=== Provided entries ===
╭──
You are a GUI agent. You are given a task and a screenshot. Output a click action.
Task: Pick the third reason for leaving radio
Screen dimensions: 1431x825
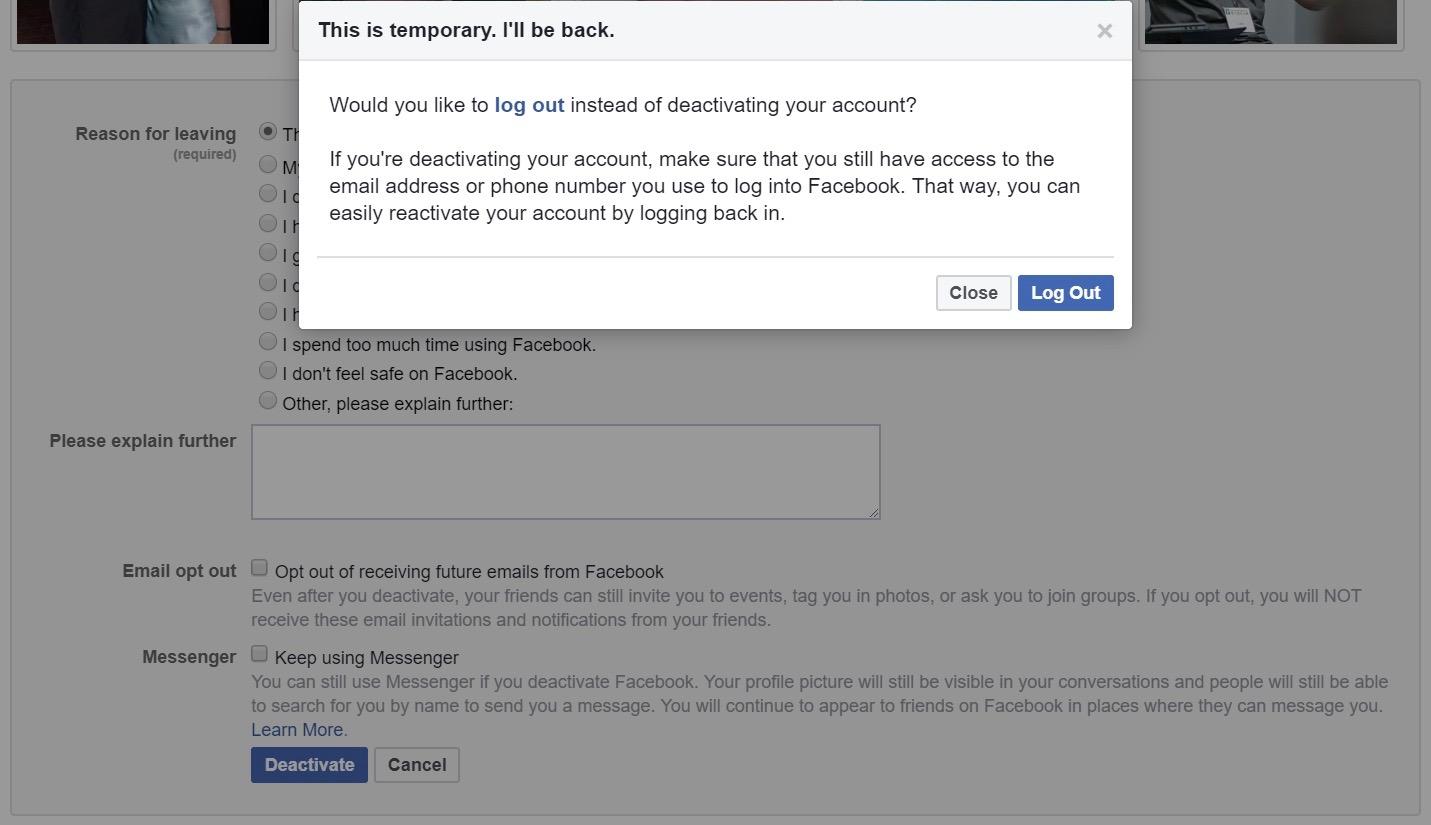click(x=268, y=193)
╰──
╭──
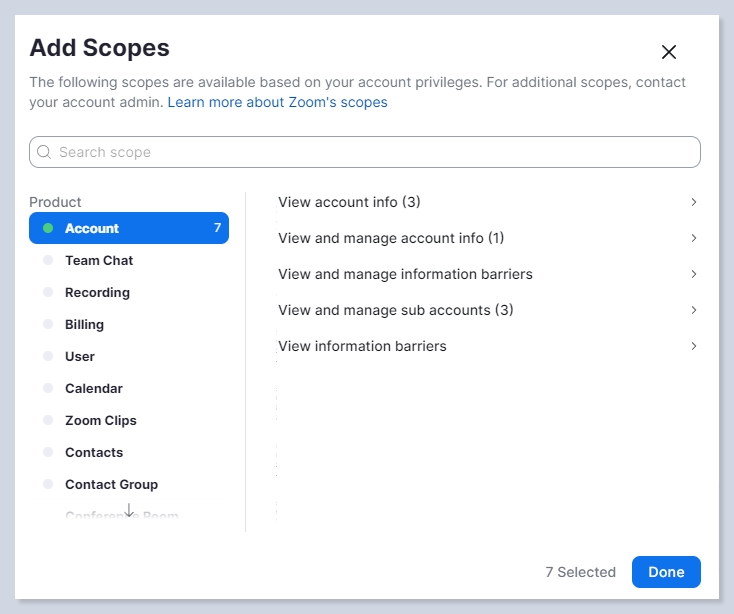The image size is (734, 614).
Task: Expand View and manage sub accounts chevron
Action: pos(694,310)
╰──
╭──
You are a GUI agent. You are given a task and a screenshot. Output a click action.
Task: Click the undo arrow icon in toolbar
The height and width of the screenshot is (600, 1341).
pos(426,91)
╰──
Can you format the entries as a JSON list of strings, one per line with blank lines omitted, beginning at the line that has "The image size is (734, 614)." and stopping after the line that has "Action: pos(694,310)"? Leave the pictures out.

=== Final result ===
[
  "The image size is (734, 614).",
  "Task: Expand View and manage sub accounts chevron",
  "Action: pos(694,310)"
]